Call us old school, but we like the regular remote for making our way around with the fewest hiccups. The touchpad isn’t always the most reliable or accurate with our swipes, and that’s just annoying.
Sound: you’re going to want a soundbar
Prepare your surprised faces - the sound from the EZ952 isn’t much to write home about. It’s not terrible, and is actually a little more direct than the sound on the LG B7, but you’ll also find it a touch harsh on the ears in busy scenes and sibilant with speech. A soundbar would help out in both respects.

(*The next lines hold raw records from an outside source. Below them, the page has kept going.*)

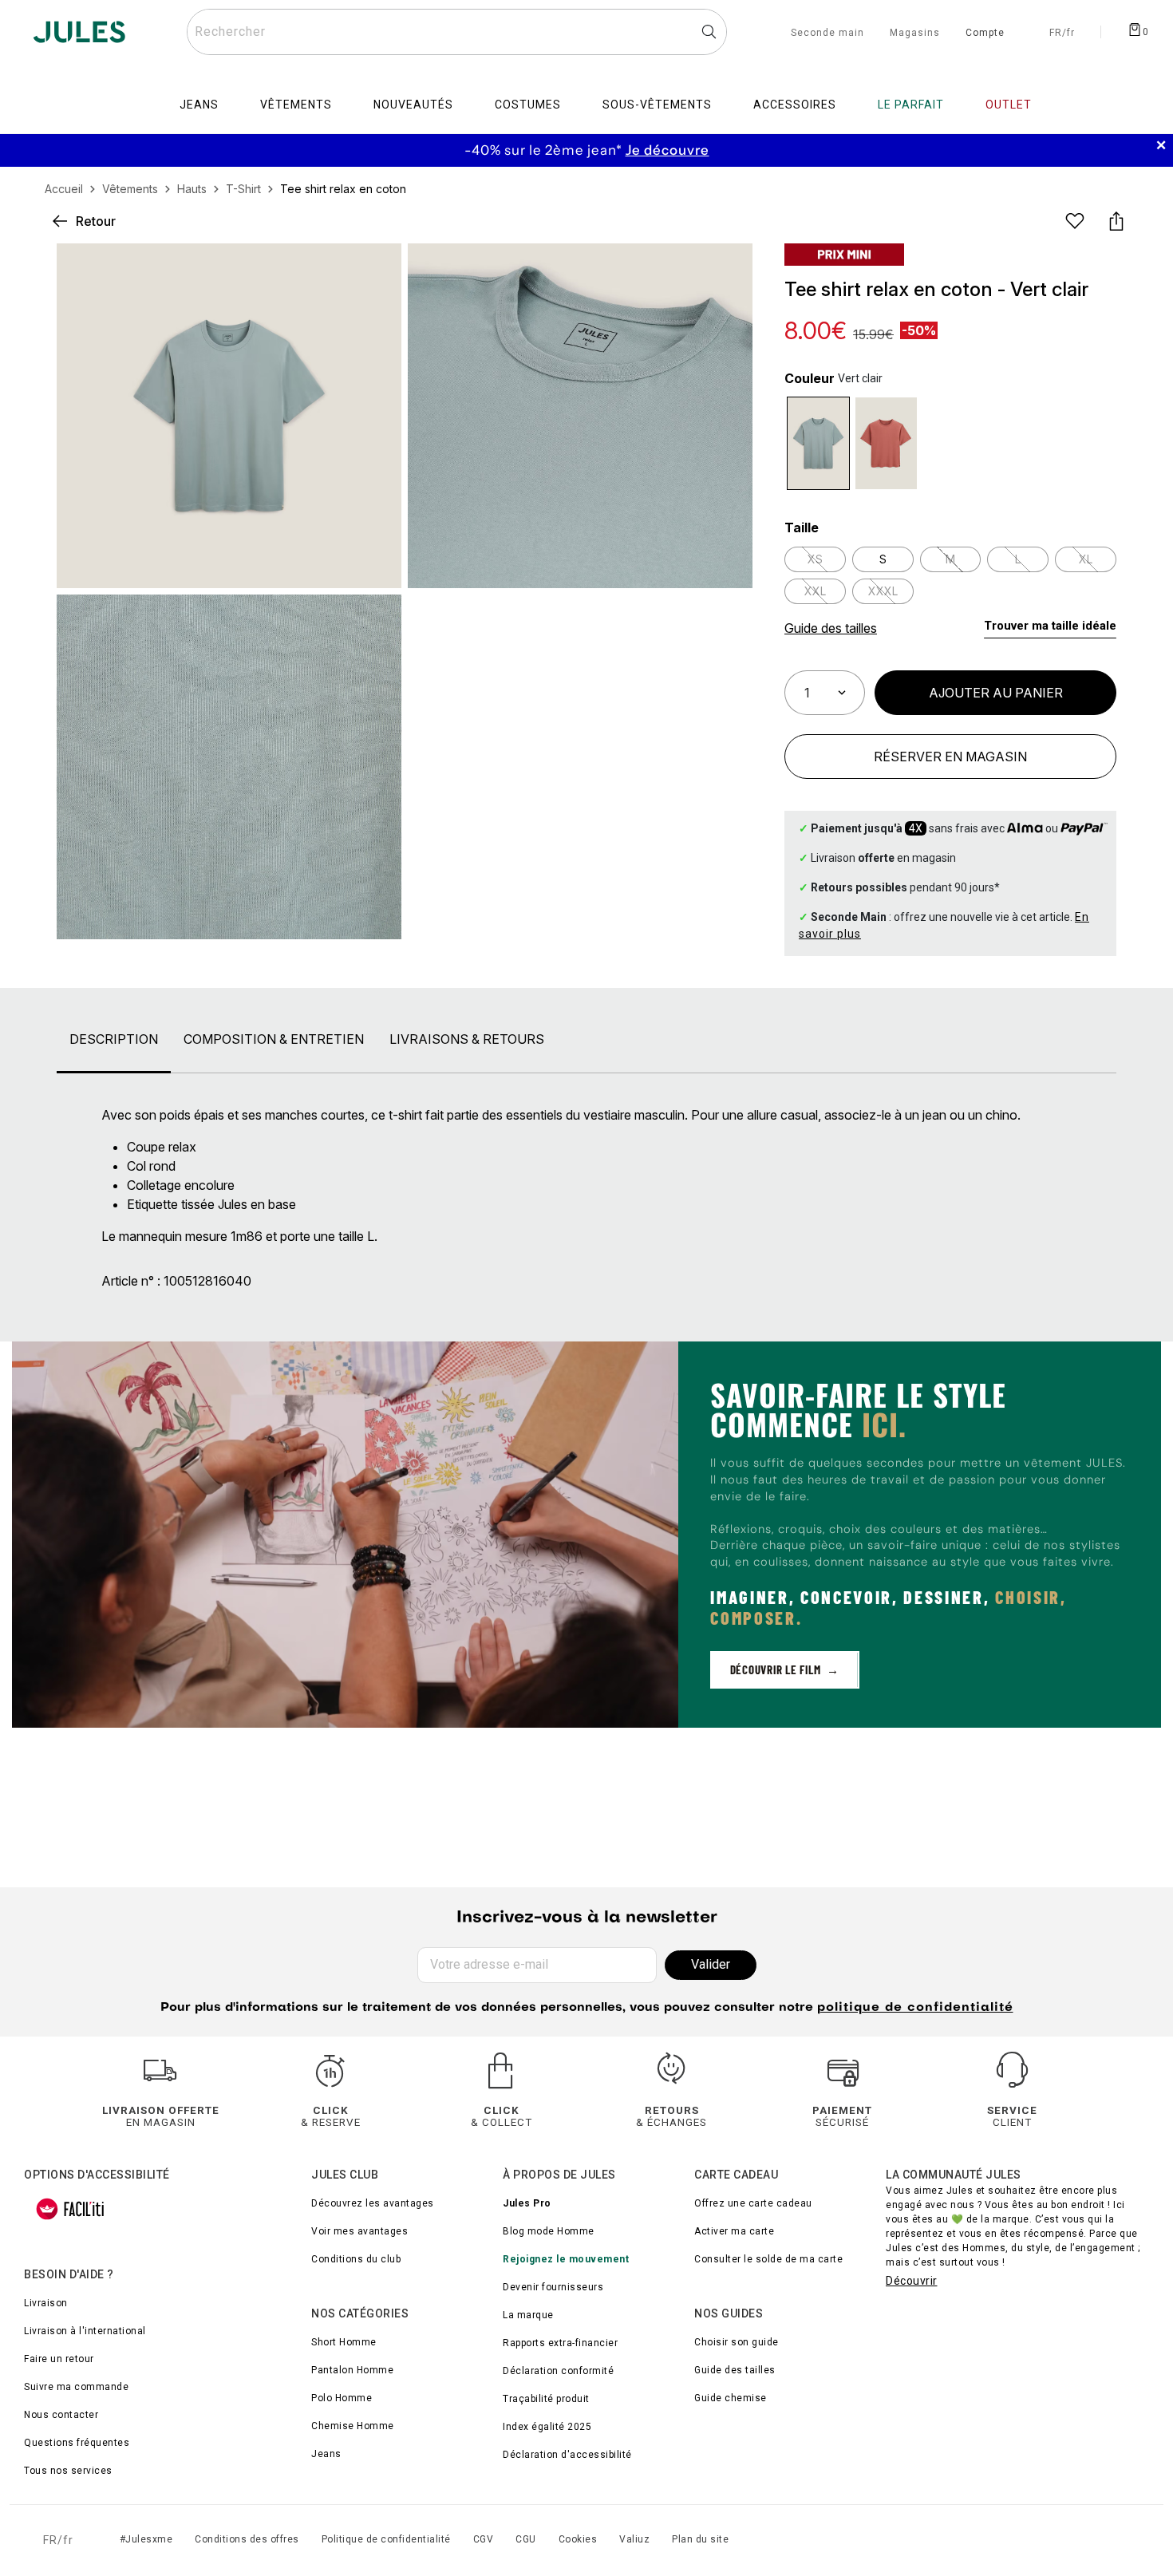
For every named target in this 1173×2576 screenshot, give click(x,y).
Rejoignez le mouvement (566, 2259)
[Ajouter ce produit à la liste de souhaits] (1075, 221)
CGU (525, 2539)
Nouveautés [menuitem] (413, 104)
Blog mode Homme (548, 2231)
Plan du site (700, 2539)
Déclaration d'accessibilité (567, 2454)
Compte (985, 33)
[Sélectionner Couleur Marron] (886, 443)
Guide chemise (730, 2398)
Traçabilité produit (546, 2398)
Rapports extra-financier (560, 2343)
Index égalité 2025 (547, 2426)
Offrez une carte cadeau (753, 2203)
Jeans (326, 2453)
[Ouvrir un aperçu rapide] (727, 269)
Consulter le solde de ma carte (768, 2259)
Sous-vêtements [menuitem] (657, 104)
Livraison (46, 2303)
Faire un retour (59, 2359)
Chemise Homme (352, 2426)
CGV (483, 2539)
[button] (727, 269)
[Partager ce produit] (1116, 221)
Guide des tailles (735, 2370)
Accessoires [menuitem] (794, 104)
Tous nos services (68, 2470)
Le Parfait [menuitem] (911, 104)
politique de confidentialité (915, 2008)
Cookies (578, 2539)
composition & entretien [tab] (274, 1039)
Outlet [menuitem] (1008, 104)
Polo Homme (341, 2398)
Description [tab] (113, 1039)
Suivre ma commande (76, 2386)
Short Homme (344, 2342)
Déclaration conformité (558, 2370)
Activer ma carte (734, 2231)
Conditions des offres (247, 2539)
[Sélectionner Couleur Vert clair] (818, 443)
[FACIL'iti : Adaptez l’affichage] (70, 2209)
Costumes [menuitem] (528, 104)
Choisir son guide (736, 2342)
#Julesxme (146, 2539)
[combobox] (457, 32)
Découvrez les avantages (372, 2203)
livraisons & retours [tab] (466, 1039)
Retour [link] (96, 221)
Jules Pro (527, 2203)
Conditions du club (356, 2259)
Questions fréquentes (76, 2442)
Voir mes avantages (359, 2231)
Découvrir (912, 2280)
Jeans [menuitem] (199, 104)
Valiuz (634, 2539)
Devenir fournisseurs (553, 2287)
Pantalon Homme (352, 2370)
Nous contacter (61, 2414)
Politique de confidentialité (386, 2539)
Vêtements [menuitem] (296, 104)
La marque (528, 2315)
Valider (710, 1964)
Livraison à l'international (85, 2331)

If you decide to stick with it, though, there are a few modes that are worth investigating. We’d suggest sticking to Standard for your day-to-day telly watching, but the surround modes are worth playing around with for movies.
You’ll get more bass (but also unfortunately more treble) for those action movies, and more space to boot. It can sound a little artificial if you’re listening with a critical ear, but it’s worth trying out to see if you like it.
Panasonic TX-55EZ952B verdict
The Panasonic TX-55EZ952B is the strait-laced friend at a pretty extravagant party right now. But while we can look past its uninspiring design and its maze of menus, for a TV seemingly aimed at enthusiasts its downfalls in picture quality are a bit of a headscratcher.
Sure, those of you with a lot of time on your hands may be able to eke out a bit more by way of performance via fiddling around in the many menus, but most people will get the disappointing HDR experience we did.
That's particularly frustrating, because elsewhere it’s a strong TV. It can’t compete with the Sony A1 in overall performance, but it’s not alone there.
If you’re not bothered by HDR, you could easily pick the EZ952 over the LG B7 and not feel short changed. But if you’re as excited by HDR as we are (and you should be), the Panasonic struggles to make a strong enough case for itself. Especially with a price tag as costly as this.